**BRANO FORNITO:**
┄┄┄┄┄┄┄┄┄┄┄┄┄┄┄┄┄┄┄┄

Ricordo quando ho letto ‘I miei luoghi oscuri’ di James Ellroy, corposa cronistoria della partecipazione dell’autore a nuove indagini private circa l’omicidio di sua madre, avvenuto oltre trent’anni prima. Pur conscio di trovarmi di fronte a un lavoro di non fiction, pervase comunque tanta delusione nel realizzare che al termine di oltre 400 pagine (perdonate lo spoiler) il mistero restasse bello che insoluto e per di più doversi sorbire un terrificante pistolotto parapsicologico dell’autore (il danno, la beffa, ecc.) su come la tragedia avesse contribuito a farne un giallista e come le indagini l’avessero aiutato a rinsaldare un rapporto “postumo” con la defunta genitrice. Allora me ne lavo le mani e lo dico subito: alla fine della storia che stiamo per raccontare (perdonate ancora lo spoiler) le domande saranno tante e le risposte pochine (nessuna?). Cionondimeno è storia che merita di essere ripescata dall’oblio: ha lasciato in eredità un disco di ottima musica, ed è motivo più che sufficiente a giustificare il tutto.
In realtà già il disco in sé sarebbe un piccolo mistero, essendo negli anni stato pubblicato sotto almeno tre differenti titoli, per giunta accreditato a musicisti diversi: due volte a Freddie Hubbard (‘Groovy’, ‘Minor Mishap’), una invece a Duke Pearson (‘Dedication’). La trama s’infittisce: sia l’uno che l’altro, per quanto prominenti, sarebbero solo dei sidemen nel sestetto che il 2 agosto del 1961 si ritrova a New York per incidere l’album. Il leader sarebbe in realtà il trombonista, tale Willie Wilson, e la session avrebbe dovuto foraggiare il suo imminente debutto per la Jazzline. Tutti questi condizionali diventano d’obbligo nel momento in cui si apprende che le cose sono andate in maniera ben diversa: Wilson scompare prematuramente nel 1963, quando il disco non è ancora uscito. Perché sia nel frattempo rimasto inedito non è dato sapere.

┄┄┄┄┄┄┄┄┄┄┄┄┄┄┄┄┄┄┄┄

**CONSEGNA 1:**
Per favore, ripeti alla lettera la parte delle voci che si apre con la riga contenente "You are a computer-use agent. This" e arriva fino alla fine delle voci, estremi compresi.

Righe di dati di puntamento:
┄┄┄┄┄┄┄┄┄┄┄┄┄┄┄┄┄┄┄┄

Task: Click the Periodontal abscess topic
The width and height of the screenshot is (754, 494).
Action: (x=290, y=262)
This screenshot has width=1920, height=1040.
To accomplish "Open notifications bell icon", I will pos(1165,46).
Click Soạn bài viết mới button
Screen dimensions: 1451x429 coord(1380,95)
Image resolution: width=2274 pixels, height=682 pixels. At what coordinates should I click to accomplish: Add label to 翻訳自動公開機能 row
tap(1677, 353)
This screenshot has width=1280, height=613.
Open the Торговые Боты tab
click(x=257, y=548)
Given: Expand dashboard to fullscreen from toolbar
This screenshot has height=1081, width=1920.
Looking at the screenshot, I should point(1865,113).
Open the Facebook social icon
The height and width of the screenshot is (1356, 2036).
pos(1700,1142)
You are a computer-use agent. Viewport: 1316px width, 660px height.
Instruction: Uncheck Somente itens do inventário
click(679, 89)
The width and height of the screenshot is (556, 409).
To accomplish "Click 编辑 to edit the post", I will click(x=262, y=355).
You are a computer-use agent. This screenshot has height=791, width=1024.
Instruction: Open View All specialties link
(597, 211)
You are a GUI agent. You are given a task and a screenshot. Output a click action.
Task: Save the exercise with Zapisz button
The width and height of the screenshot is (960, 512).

┄┄┄┄┄┄┄┄┄┄┄┄┄┄┄┄┄┄┄┄

**CONSEGNA 2:**
Riproduci parola per parola la parte del brano fornito che si apre con le parole "In realtà già" e si chiude con "è dato sapere.".

**RISULTATO ATTESO 1:**
You are a computer-use agent. This screenshot has height=791, width=1024.
Instruction: Open View All specialties link
(597, 211)
You are a GUI agent. You are given a task and a screenshot. Output a click action.
Task: Save the exercise with Zapisz button
The width and height of the screenshot is (960, 512).

**RISULTATO ATTESO 2:**
In realtà già il disco in sé sarebbe un piccolo mistero, essendo negli anni stato pubblicato sotto almeno tre differenti titoli, per giunta accreditato a musicisti diversi: due volte a Freddie Hubbard (‘Groovy’, ‘Minor Mishap’), una invece a Duke Pearson (‘Dedication’). La trama s’infittisce: sia l’uno che l’altro, per quanto prominenti, sarebbero solo dei sidemen nel sestetto che il 2 agosto del 1961 si ritrova a New York per incidere l’album. Il leader sarebbe in realtà il trombonista, tale Willie Wilson, e la session avrebbe dovuto foraggiare il suo imminente debutto per la Jazzline. Tutti questi condizionali diventano d’obbligo nel momento in cui si apprende che le cose sono andate in maniera ben diversa: Wilson scompare prematuramente nel 1963, quando il disco non è ancora uscito. Perché sia nel frattempo rimasto inedito non è dato sapere.